PROBLEM STATEMENT:
Write out the data below word for word, leaving out the pictures.

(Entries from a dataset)
* * * *
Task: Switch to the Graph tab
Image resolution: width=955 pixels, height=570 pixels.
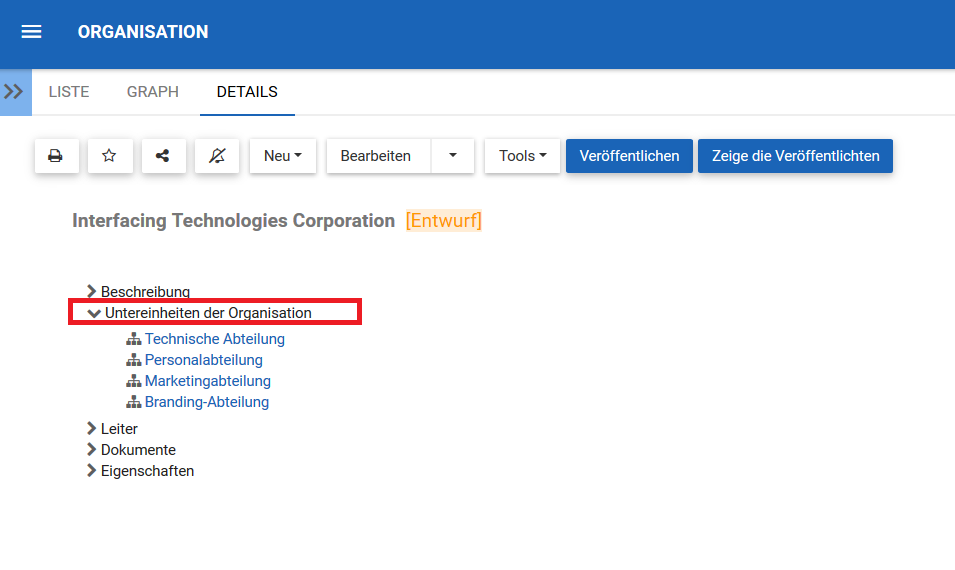Action: coord(153,92)
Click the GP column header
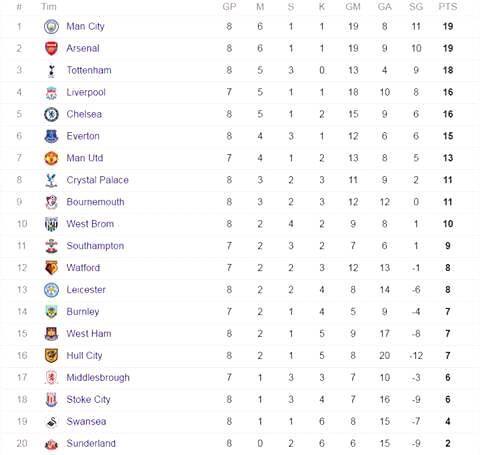 pyautogui.click(x=229, y=7)
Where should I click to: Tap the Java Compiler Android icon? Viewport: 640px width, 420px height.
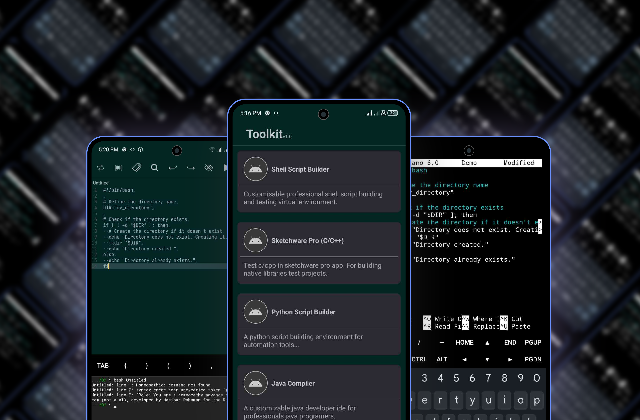[x=256, y=383]
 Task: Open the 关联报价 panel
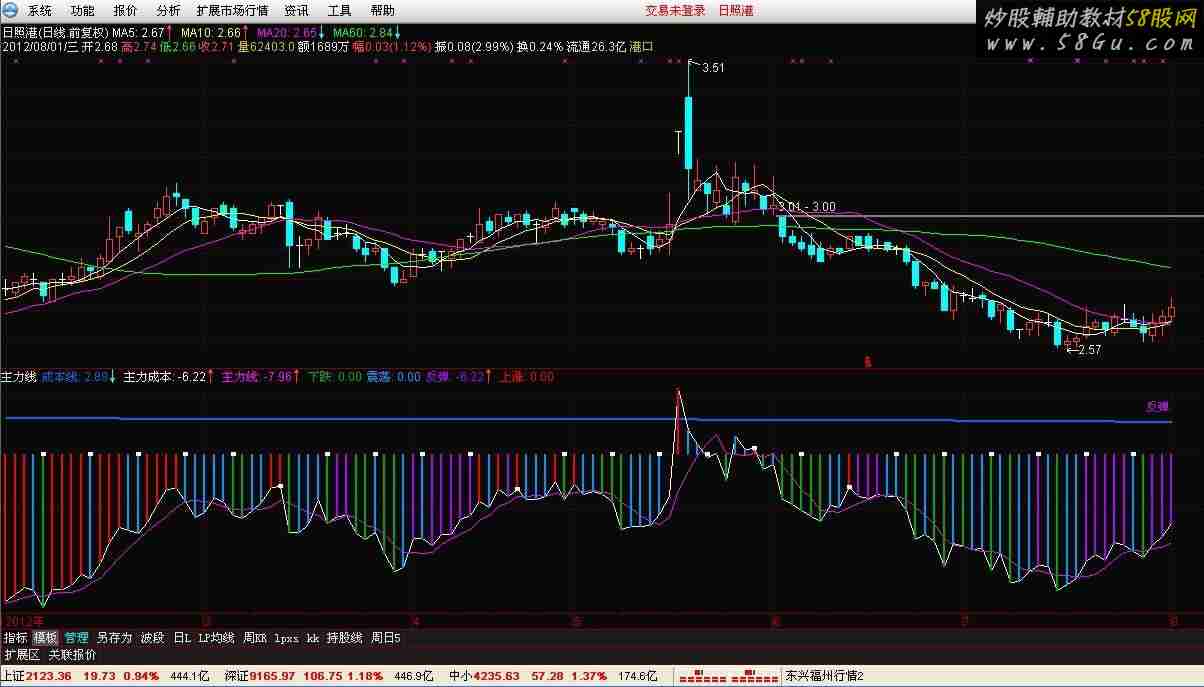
* * * *
ANSWER FOR THIS EXERCISE:
Task: Switch to the Graph tab
Image resolution: width=955 pixels, height=570 pixels.
Action: coord(153,92)
Click the GP column header
 pyautogui.click(x=229, y=7)
Where should I click to: Tap the Java Compiler Android icon? Viewport: 640px width, 420px height.
[x=256, y=383]
 Task: Open the 关联报价 panel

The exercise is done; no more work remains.